Projects‎ > ‎

Congressional Financial Disclosures: Bi-Coastal Team Judged in Stanford

How good are our elected officials' stock picks? Can we find any unusual transactions that generate story leads for further reporting?

http://www.streamingtopfilms.com/findis/ is our staging (um, actually live) server.

These are among the questions we hope to answer by processing House and Senate Financial Disclosure forms. These forms were previously available only at the Library of Congress, but now they are on line as a result of the STOCK Act.  Unfortunately, they are stored as scanned PDFs (House) or GIFs (Senate).  We plan to use parsed data from opensecrets.org and to also try hacking the more recently filed disclosures - which we have already downloaded.

We're nominating in the 'insight' category (although we do hope that there's potential and innovation as well).

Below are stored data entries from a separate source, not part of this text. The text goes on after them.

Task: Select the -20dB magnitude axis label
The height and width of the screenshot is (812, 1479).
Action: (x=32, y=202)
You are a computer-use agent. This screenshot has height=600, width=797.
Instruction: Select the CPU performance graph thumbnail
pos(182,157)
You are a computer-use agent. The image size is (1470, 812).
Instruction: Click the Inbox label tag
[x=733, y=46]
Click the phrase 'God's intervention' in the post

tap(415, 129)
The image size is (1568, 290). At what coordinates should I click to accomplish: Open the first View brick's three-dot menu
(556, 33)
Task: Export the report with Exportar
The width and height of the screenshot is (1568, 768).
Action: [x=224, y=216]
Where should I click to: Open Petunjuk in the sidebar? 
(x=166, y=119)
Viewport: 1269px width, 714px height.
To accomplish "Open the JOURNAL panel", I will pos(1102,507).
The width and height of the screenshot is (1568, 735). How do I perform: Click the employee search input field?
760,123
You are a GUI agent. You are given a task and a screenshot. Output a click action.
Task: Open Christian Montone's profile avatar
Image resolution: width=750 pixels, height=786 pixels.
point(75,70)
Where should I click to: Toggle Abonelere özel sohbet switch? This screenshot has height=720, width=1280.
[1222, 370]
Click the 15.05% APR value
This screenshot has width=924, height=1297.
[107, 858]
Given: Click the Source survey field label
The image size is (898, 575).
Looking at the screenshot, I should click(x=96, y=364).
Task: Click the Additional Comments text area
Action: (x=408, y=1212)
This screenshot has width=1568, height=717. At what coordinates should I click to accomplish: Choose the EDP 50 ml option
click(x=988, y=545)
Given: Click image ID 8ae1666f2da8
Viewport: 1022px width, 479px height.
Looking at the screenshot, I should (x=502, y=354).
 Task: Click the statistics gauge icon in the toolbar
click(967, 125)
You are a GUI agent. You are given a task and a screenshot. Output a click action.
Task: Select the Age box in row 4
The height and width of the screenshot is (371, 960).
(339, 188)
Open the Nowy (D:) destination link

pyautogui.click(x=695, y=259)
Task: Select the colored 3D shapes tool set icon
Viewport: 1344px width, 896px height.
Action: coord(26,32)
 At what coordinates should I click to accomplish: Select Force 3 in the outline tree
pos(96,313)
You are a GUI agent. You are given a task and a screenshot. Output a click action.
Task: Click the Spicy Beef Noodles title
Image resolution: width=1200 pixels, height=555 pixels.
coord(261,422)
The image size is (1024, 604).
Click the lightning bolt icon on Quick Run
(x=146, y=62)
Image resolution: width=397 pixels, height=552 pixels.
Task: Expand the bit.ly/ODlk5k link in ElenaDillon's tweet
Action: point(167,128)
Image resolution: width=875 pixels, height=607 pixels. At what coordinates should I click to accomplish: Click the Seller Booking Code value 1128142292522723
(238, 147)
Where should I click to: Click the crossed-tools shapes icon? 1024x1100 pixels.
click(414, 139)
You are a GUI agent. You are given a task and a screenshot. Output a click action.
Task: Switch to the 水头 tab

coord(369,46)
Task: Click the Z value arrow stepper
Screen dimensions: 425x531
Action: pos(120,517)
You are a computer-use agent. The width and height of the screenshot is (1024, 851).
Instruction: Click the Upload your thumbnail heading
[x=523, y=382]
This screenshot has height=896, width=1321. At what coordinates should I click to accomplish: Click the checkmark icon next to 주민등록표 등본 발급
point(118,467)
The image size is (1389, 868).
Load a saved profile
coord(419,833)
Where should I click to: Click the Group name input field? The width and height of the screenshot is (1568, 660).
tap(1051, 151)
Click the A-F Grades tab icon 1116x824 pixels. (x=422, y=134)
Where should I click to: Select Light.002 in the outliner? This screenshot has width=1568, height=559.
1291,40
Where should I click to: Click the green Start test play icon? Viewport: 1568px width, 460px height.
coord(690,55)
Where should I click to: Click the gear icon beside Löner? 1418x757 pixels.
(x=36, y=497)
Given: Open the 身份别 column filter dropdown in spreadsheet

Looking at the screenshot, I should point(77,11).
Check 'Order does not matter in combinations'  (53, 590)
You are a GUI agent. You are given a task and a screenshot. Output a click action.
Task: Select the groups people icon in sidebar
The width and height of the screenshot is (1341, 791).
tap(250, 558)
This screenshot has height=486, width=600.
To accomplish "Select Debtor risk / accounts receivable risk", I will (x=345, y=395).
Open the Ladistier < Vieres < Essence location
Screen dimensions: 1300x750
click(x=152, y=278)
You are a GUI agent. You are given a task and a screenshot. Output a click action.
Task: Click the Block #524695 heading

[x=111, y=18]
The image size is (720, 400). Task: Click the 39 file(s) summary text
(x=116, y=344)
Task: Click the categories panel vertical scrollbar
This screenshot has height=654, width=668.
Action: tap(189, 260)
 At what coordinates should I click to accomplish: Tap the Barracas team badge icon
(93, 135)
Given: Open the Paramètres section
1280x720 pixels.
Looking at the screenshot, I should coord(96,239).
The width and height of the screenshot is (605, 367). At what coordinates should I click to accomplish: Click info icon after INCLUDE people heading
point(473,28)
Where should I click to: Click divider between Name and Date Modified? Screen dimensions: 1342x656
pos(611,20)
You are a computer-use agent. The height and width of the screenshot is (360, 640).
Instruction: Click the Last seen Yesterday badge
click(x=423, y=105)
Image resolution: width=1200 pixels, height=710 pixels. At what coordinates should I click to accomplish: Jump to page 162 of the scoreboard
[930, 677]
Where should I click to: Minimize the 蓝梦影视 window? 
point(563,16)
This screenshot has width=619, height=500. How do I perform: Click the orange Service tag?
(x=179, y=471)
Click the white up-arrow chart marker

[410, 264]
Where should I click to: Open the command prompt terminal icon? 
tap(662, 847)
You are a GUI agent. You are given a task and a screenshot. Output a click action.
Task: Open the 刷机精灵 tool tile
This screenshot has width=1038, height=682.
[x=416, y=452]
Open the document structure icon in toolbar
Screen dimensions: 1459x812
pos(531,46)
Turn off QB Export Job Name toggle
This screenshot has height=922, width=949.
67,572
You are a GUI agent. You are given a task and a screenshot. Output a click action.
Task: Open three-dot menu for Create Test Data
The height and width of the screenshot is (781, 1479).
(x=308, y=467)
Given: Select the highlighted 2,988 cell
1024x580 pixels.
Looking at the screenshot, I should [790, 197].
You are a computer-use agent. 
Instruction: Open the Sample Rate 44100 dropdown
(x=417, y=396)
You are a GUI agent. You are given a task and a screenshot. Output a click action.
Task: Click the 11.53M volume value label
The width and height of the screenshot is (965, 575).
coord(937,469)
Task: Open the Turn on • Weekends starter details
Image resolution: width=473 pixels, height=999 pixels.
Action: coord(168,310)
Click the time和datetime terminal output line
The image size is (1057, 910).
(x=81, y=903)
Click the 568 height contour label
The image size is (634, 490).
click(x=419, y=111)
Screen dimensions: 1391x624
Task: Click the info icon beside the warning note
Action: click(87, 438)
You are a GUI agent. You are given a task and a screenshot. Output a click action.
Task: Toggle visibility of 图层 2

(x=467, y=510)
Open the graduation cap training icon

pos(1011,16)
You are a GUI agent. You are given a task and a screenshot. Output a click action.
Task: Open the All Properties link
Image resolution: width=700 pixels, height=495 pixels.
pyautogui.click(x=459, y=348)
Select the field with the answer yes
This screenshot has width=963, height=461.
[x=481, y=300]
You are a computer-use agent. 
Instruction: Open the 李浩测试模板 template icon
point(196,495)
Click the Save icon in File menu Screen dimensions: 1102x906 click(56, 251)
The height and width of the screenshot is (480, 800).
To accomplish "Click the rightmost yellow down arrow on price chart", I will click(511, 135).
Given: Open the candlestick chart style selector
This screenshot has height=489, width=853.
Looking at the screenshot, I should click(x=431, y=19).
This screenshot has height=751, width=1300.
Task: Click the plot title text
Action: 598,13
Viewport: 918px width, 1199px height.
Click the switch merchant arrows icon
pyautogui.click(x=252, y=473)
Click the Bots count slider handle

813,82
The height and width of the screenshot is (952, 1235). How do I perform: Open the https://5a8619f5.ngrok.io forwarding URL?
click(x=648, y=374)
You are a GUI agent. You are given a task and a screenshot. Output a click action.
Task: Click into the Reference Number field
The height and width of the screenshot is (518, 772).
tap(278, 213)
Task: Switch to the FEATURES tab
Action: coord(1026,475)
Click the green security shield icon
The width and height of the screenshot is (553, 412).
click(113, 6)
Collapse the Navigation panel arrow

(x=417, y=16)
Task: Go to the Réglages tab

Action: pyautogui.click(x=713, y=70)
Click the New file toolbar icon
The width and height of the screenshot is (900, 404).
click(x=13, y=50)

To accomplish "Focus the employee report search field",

We're starting with a raw data set from the Center for Responsive Politics, incorporating Yahoo! stock performance information, the St Louis' record of S&P 500 performance. Story leads are being generated from scraping and OCR-ing of the raw PDF files.

Full list of contributors
Co-ordination and more from:
Fergus Pitt (New York) 
Marc Joffe (Bay Area) 

West Coast
Vinay Pandey  - Data Manipulation and more
Johann Posch - Data Manipulation, Yahoo! Finance API Interactions and more
Renee Chu
Carlos Riquelme Ruiz - PhD student at Stanford working in Computer Science and Maths
Matt Gedigan
Raghu Suribhatla
Xiaohuo Cui

East Coast
Mohammad Hadhrawi - Interaction Design & Development and more
Ken Leland - Interaction Design & Development and more
James Weston - Interaction Design & Development and more
Janet Lee - Catching Data Limitations and more
Yazeed Awwad - Stock Market Domain Knowledge and more.



We're doing most of of our documentation and tracking on this Google Doc



Code Repos


West Coast
Vinay Pandey  - Data Manipulation and more
Johann Posch - Data Manipulation & Yahoo! Finance API Interactions and more
Renee Chu
Carlos Requelme-Ruiz
Matt Gedigan
Raghu Suribhatla
Vinay Pandey
Xiaohuo Cui


East Coast
Mohammad Hadhrawi - Interaction Design & Development and more
Ken Leland - Interaction Design & Development and more
James Weston - Interaction Design & Development and more
Janet Lee - Catching Data Limitations and more


Yazeed Awwad 
Miriam
Kareem

Process


Background:
The officials disclose the assets that they hold and the transactions that they make. The date of the transaction is recorded. The value of the transaction or asset holding is recorded, but only in a range, such as $1-$200, $15,000-$50,000 etc. This has big implications for the conclusions that can be drawn. They are discussed elsewhere.


Structure
The work has progressed in two mostly parallel branches, stemming from the two sources we have for the officials' shareholding information.
One source of stockholding data is what the government publishes as PDFs on the senate and house websites. This is extraordinarily messy, combining handwritten form submissions with followup letters. However, it is the most current information.

The second resource comes via OpenSecret.org's data store. This covers transactions and holdings to the end of 2011, so it's not as current, but it did come as structured data.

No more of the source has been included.